Always remember, the person we’re really working for is the person who’s restoring the piece a hundred years from now. He’s the one we want to impress.
That quote is from Hobie, a character in Donna Tartt’s novel The Goldfinch. Hobie is an antique furniture restorer. I am particularly thankful for this quote because it beautifully expresses what I’ve always thought about code: The best code is written thinking about the programmers that come after.
I think current software practices suffer from an illness caused by too much haste. Much like trees in a crowded jungle, the aim is to outgrow the competition. Trees competing for light often overstretch themselves, growing tall and thin and becoming susceptible to small disturbances. Strong winds or mild disease can make them collapse. I’m not saying we don’t need to look at short-term benefits — in fact, I encourage it — just not at the expense of long-term stability.
Today’s software industry is like these trees. Many “modern” teams focus only on the next week or month.
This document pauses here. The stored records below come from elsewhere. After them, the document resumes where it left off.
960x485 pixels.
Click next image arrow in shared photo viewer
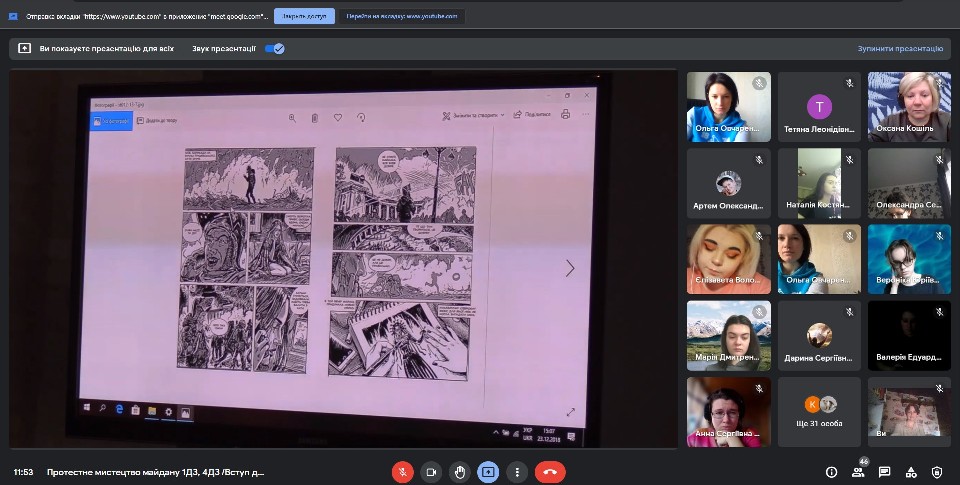pyautogui.click(x=570, y=268)
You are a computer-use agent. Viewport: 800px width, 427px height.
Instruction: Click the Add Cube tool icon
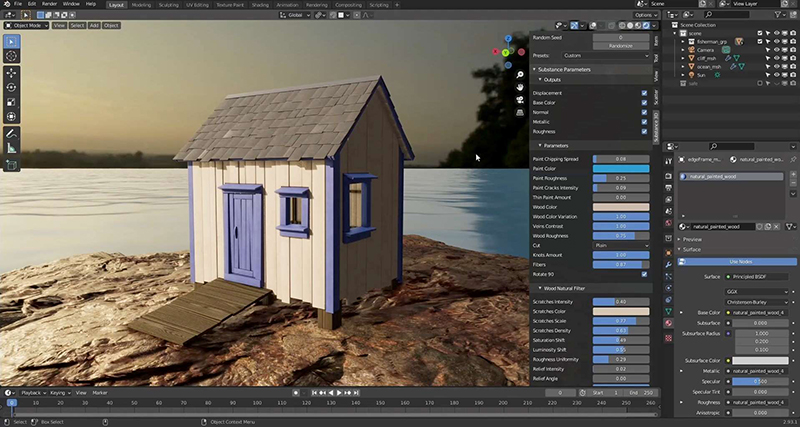pos(11,165)
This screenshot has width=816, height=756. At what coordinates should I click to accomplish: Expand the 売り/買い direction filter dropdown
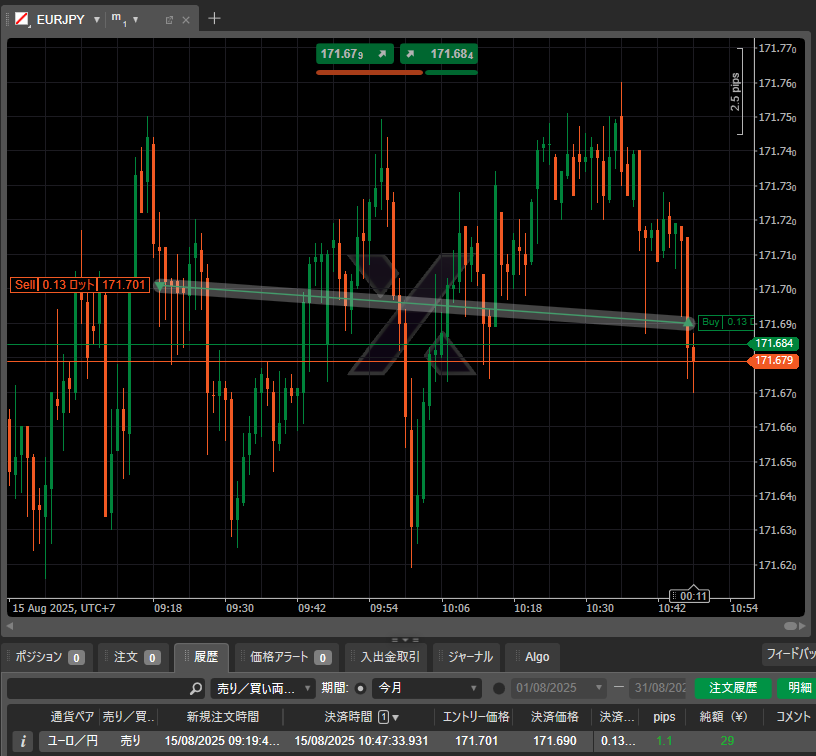coord(263,689)
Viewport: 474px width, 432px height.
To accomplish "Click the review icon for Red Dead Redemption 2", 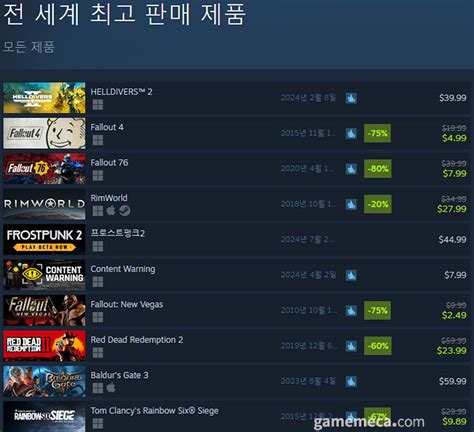I will point(351,346).
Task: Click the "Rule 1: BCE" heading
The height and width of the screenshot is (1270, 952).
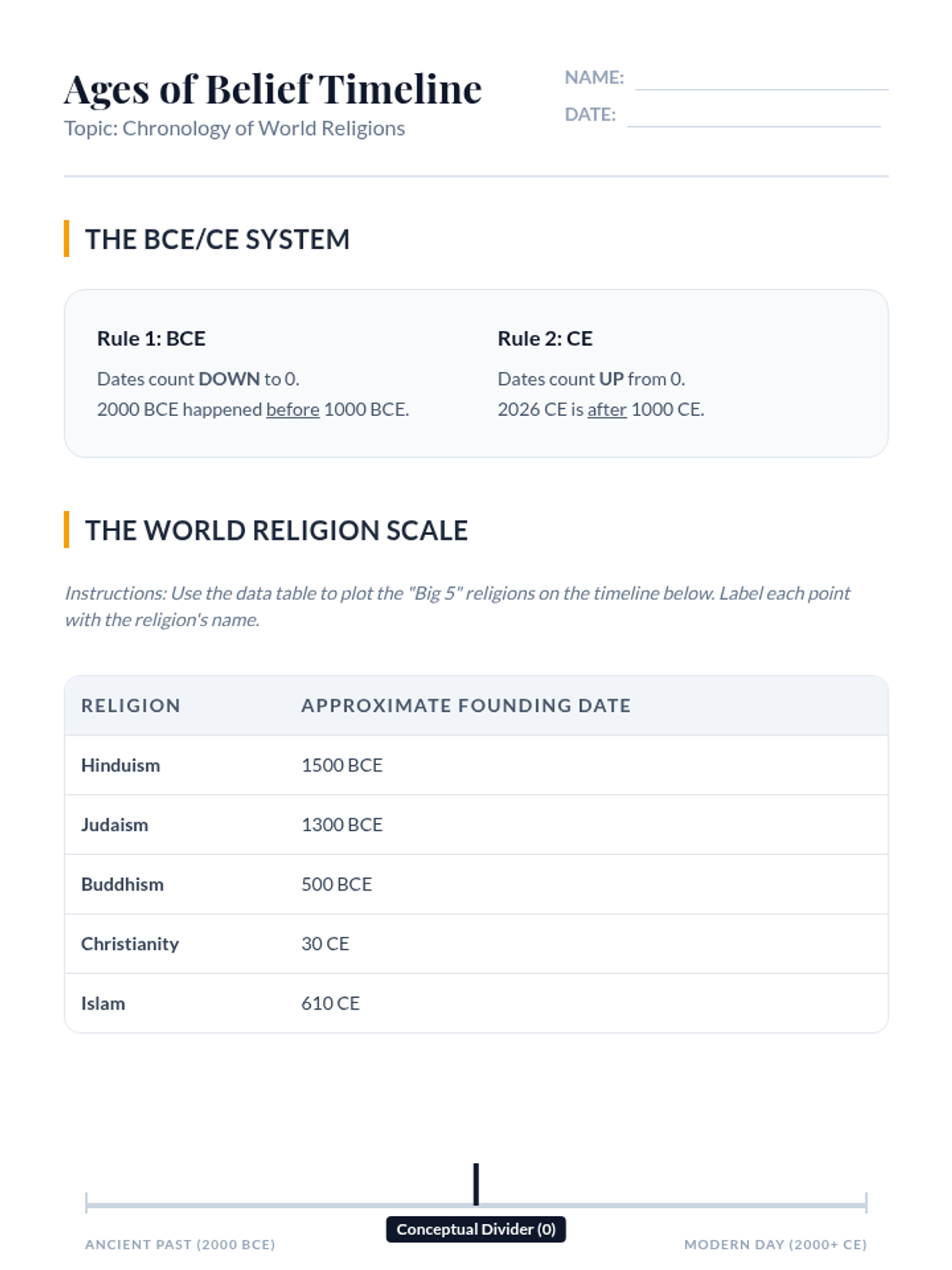Action: [152, 339]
Companies struggle just to live another day, another sprint, another cycle. And nobody seems to worry about this. Developers can always find another job, and so can managers. Entrepreneurs can try and cash out before the company has lost its value. So can the VC that backed the initial investment. Too often the key to success lies in timing the exit so as to leave just before people realize that the amazing growth was just a tumor.
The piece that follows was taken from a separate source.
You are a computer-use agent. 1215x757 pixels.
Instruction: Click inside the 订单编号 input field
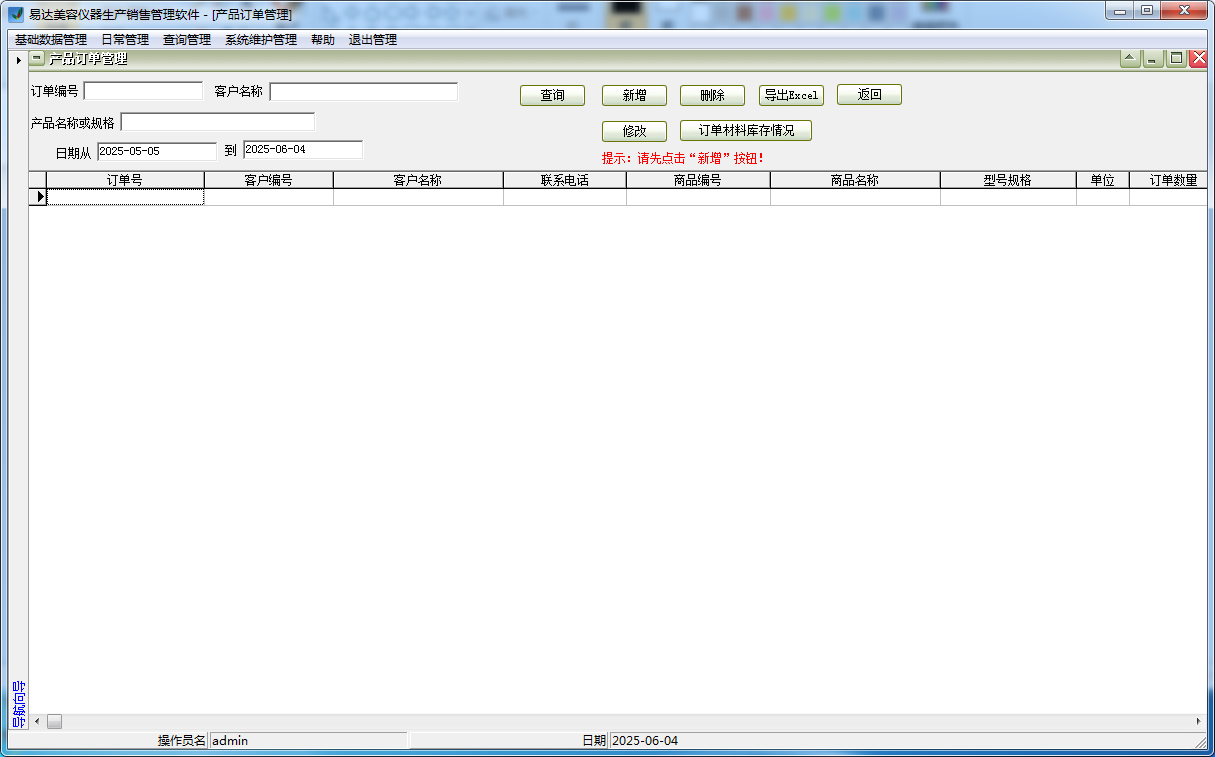coord(143,90)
On the other hand, maybe that’s not so bad. Some pieces of furniture are meant to last hundreds of years, and some will likely crumble within a decade. You can spend thousands at Sotheby’s on a china cabinet — or go to IKEA and probably furnish your whole house. Maybe we just need to understand this new economy we’ve created, where everything is ephemeral and transient. Assets aren’t expected to last long, just long enough. We aren’t supposed to create things that stand the test of time, just the test of profit.
And yet I believe there is a middle point, a new role beginning to take form: the code restorer. Doing something that lasts forever at the first go is so expensive that it isn’t worth it, but focusing only on short-term profit will create code that collapses under its own weight. This is where the code restorer comes in, somebody whose job isn’t to “recreate the same thing but better” (a common wish that almost always fails), but rather to take the existing codebase and slowly reshape it to make it manageable again. Add some tests here, break down that ugly class there, remove unused functionality, and give it back improved.
We, as programmers, have to decide what kind of software we want to build. We can focus on profit for a while, build up something that holds, but at some point we have to choose between durability, and carefully reshape the code, or profit, and abandon it and start afresh. After all, profits are essential, but some things are bigger than money.